“La raccolta differenziata spinta che in altre realtà italiane è ormai una normalità, da noi è affidata al buonsenso di alcuni comuni che, in maniera sperimentale, cercano di promuovere questo sistema con l'intento di trarne benefici”
“Che la regione Basilicata debba dotarsi di un nuovo piano dei rifiuti è un fatto ormai incontestabile”. E’ quanto sostiene il consigliere regionale del Pdl, Michele Napoli.
“L’ultimo rapporto annuale, ‘L’Italia del riciclo’, promosso da Fise Unire e dalla Fondazione per lo Sviluppo Sostenibile decreta, semmai ve ne fosse bisogno, l'arretratezza culturale e politica che caratterizza la classe di governo rispetto ad un tema così importante e delicato. Un dato su tutti: la nostra regione conferisce in discarica oltre il 60 per cento dei rifiuti a fronte di una media Comunitaria che è esattamente la metà. Di qui la contraddizione in termini che si materializza nel fatto che anche i centri di raccolta regionali sono per la maggior parte chiusi perché saturi o inidonei a ricevere ogni sorta di rifiuto. Se a questo si aggiunge la assurda ed incomprensibile situazione di stallo che vede protagonista l’inceneritore di Potenza, appare evidente l’immobilismo e la tracotanza della Giunta regionale”.

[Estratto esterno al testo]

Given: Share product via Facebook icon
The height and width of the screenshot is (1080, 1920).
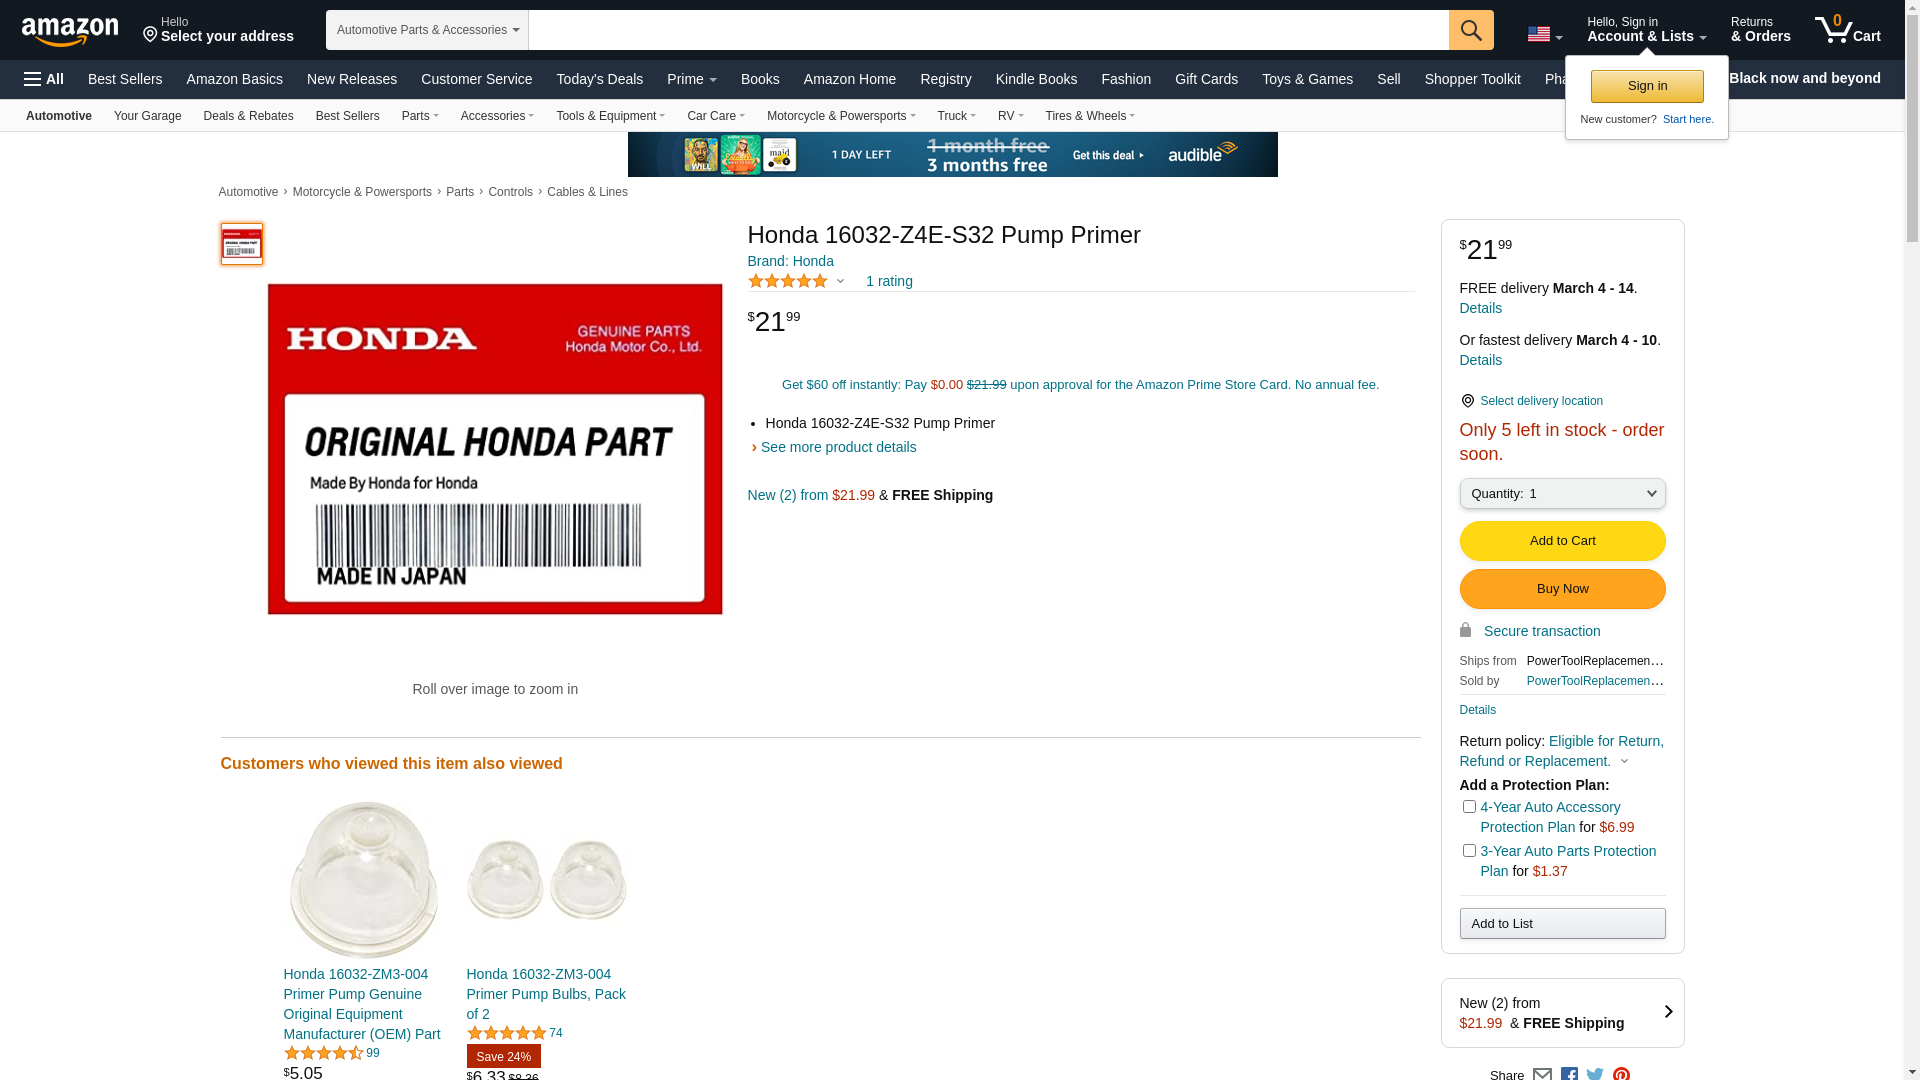Looking at the screenshot, I should pyautogui.click(x=1569, y=1074).
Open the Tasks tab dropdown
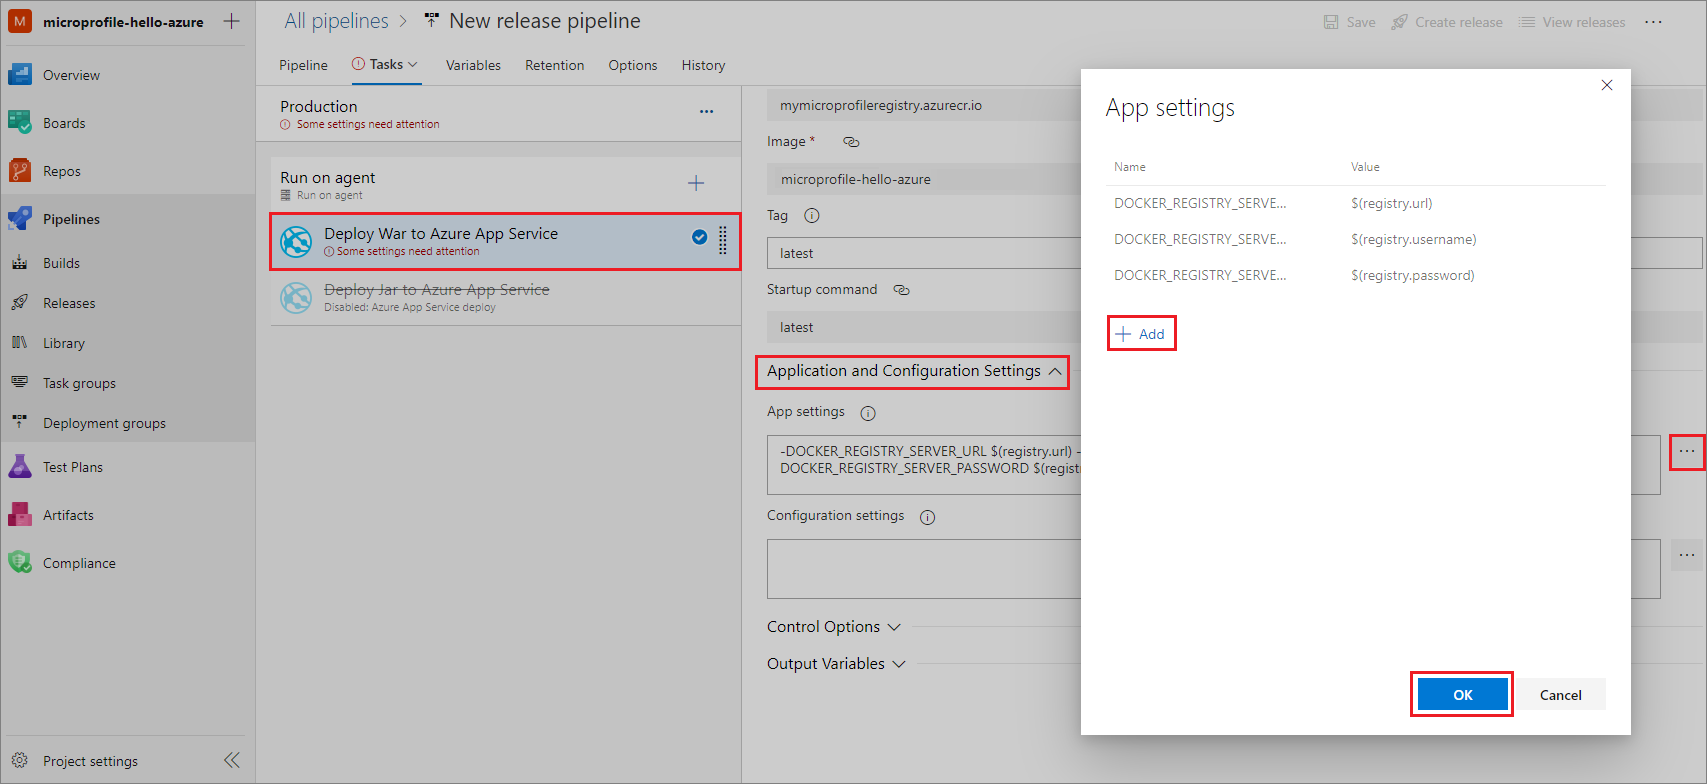Image resolution: width=1707 pixels, height=784 pixels. (385, 64)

“La raccolta differenziata spinta – sostiene Napoli – che in altre realtà italiane è ormai una normalità, da noi è affidata al buonsenso di alcuni comuni che, in maniera sperimentale, cercano di promuovere questo sistema con l'intento di trarne benefici. Gli effetti? Il nostro piano di smaltimento, quello ancorato ad una logica superata e remota, è oltremodo oneroso e finisce per gravare, in maniera pesantissima, sulle casse di tutte le amministrazioni comunali. Un altro dato a conferma dell'immobilismo e della richiamata arretratezza sta nel fatto che in Basilicata si parla di rifiuti solo quando si prospettano emergenze. Mai lo si fa per affrontare il problema alla radice, per cercare soluzioni definitive ovvero per mettere a regime un ciclo dei rifiuti al passo coi tempi, quindi efficiente oltre che sostenibile finanziariamente in quanto funzionale. Occorrerebbe guardare ai rifiuti come risorsa e non come problema. Va da sè che differenziare la raccolta segnerebbe un punto di partenza per incentivare taluni settori dell’imprenditoria. Pensiamo al recupero delle componenti legate alle apparecchiature elettroniche, alla plastica, agli imballaggi e comunque ad ogni forma di scarto che potrebbe rientrare in cicli di produzione. La nostra realtà? Presto descritta. Quel minimo di differenziata che riusciamo a produrre va oltre i confini regionali e quello che per noi rappresenta un costo si trasforma in risorsa per gli altri. Che dire poi degli impianti di compostaggio nei quali poter conferire la raccolta dell’umido? Potrebbero costituire un valido supporto all’agricoltura, soprattutto quella del metapontino che fa grande uso di compost. Piccoli esempi, insomma, sui quali riflettere e sui quali costruire un nuovo sistema dei rifiuti altrimenti deprimente come quello attuale. Gli allarmi di oggi, infatti, arrivano da più direzioni. Nonostante tutto non sono serviti per dare la sveglia alla classe di governo di centro sinistra che guida la regione. Verso il tracollo, aggiungiamo noi”.